Com maioria no Senado, os democratas poderiam elevar à condição de estados tanto a capital Washington, DC, quanto o protetorado de Porto Rico. São reivindicações antigas de ambos, que embora façam parte dos Estados Unidos não são plenamente representados no parlamento. O número de senadores saltaria para 104 — e quatro destes seriam seguramente democratas por anos a fio. Seria muito difícil, para os republicanos, reconquistarem maioria na Casa.

Mas é uma mudança dentro das regras com objetivo político — jogo duro constitucional.

Outro passo é ainda mais agressivo. Aumentar o número de juízes na Suprema Corte para 11 ou 13. Nada, na Constituição, define quantos compõem o tribunal e, até 1869, o número variou muito. São Câmara e Senado que definem a composição. E os democratas poderiam perfeitamente dar a um possível presidente Joe Biden, num repente, mais quatro vagas a preencher.

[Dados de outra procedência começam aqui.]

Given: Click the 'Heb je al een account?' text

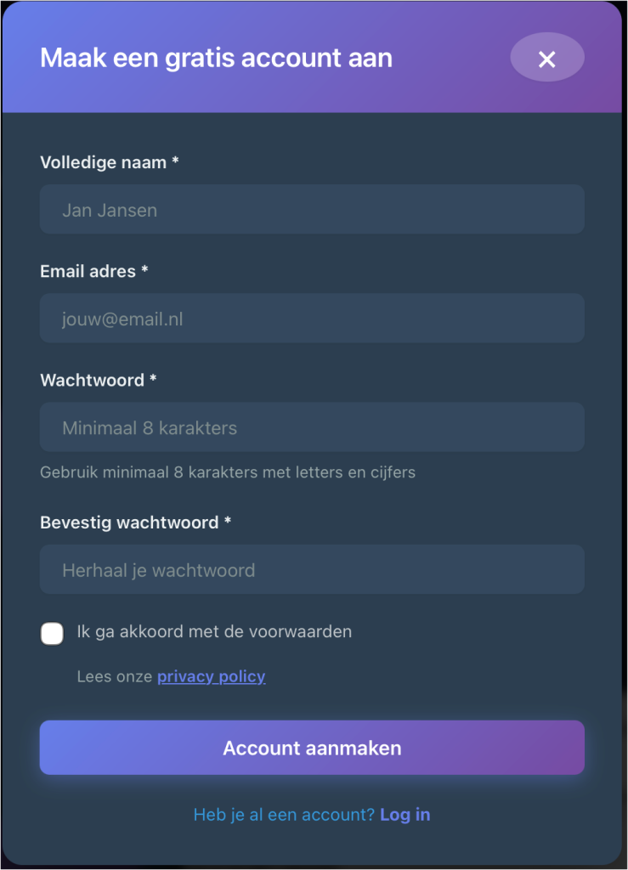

O problema é evidente: uma democracia precisa de estabilidade. Se ambos os partidos se lançarem ao jogo duro, forçando as instituições, a polarização se tornará ainda mais aguda. Mas quando um dos lados parte para o tudo ou nada, deixa o adversário numa situação em que ele só tem duas escolhas. Ou admitir derrota ou jogar o mesmo jogo.